# Vancouver Island - Help Please



## Mike&Edie (Aug 12, 2013)

So we've been here for two weeks and have two weeks to go.  We've done all the biggies - Butchart Gardens, Parliament, Royal BC Museum, Bug Zoo, Miniature World, Empress Hotel, Port Hardy, and are going to Tolfino.

What I would like is ideas of fun little (but inexpensive) places to see and go on the island that are not so well known.  Any and all ideas would be appreciated!  Thanks.

Mike & Edie
www.fulltimetimeshare.com


----------



## eal (Aug 12, 2013)

There are some lovely beaches and tide pools you can find driving to Sooke, Jordan River, Port Renfrew. You can do a loop trip after Port Renfrew where you come out on the Island highway near Duncan. 
http://www.hellobc.com/driving-routes/19/pacific-marine-circle-route.aspx

Be sure to stop at Englishman River Falls, Little Qualicum Falls and Cathedral Grove on your way to Tofino. 

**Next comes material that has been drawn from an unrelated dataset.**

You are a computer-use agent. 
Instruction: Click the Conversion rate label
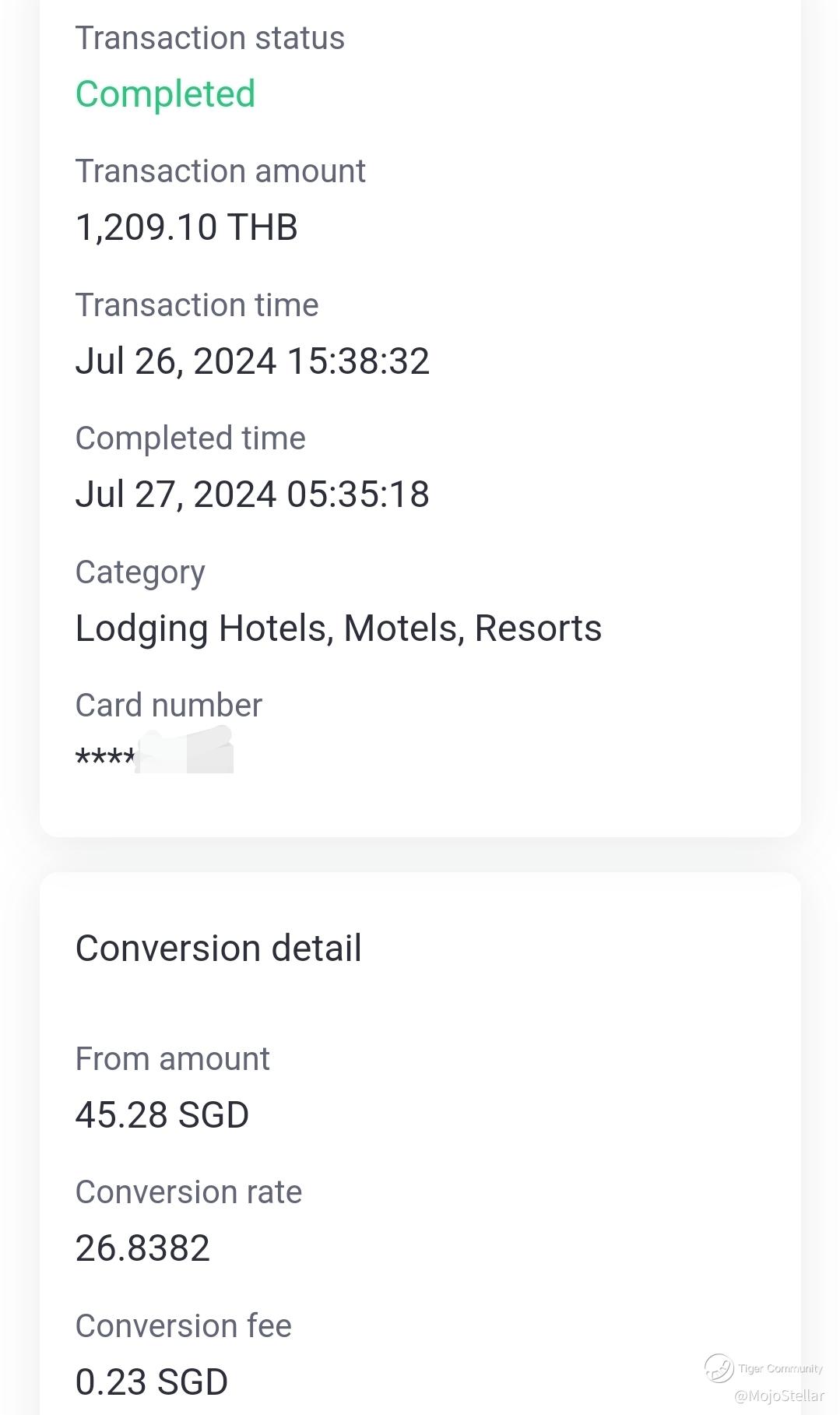tap(188, 1192)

Island has some great wineries on the Saanich Peninsula, around Cobble Hill/Mill Bay and in the Cowichan Valley. 
http://www.wineislands.ca/members?type=17


----------



## sue1947 (Aug 12, 2013)

If you are in Victoria:  I like the walk along the water and lagoon at Esquimalt and Fort Rodd Park and Fisgard Lighthouse.  The latter has some nifty interactive exhibits for kids (of all ages) like the one that lets you steer the ship into the harbor with the crusty sailor adding comments.  There is an entrance fee to the park (it's part of the Canadian National parks system) but the lagoon walk is free.  I also like the walk along the waterfront along with the foot ferries across the Inner Harbour park at Clover Point and walk either direction.  West of town towards Sooke is a large park with some nice trails; East Sooke Regional Park.  Further west towards Port Renfrew is the Juan deFuca trail which is pretty strenuous, but there are a couple of spots with easy access from the road that are short and pretty easy.   

Elsewhere: 
Any of the Gulf Islands.  There are ferries to many of them and some, especially those further north around Nanaimo are a pretty short ferry ride.  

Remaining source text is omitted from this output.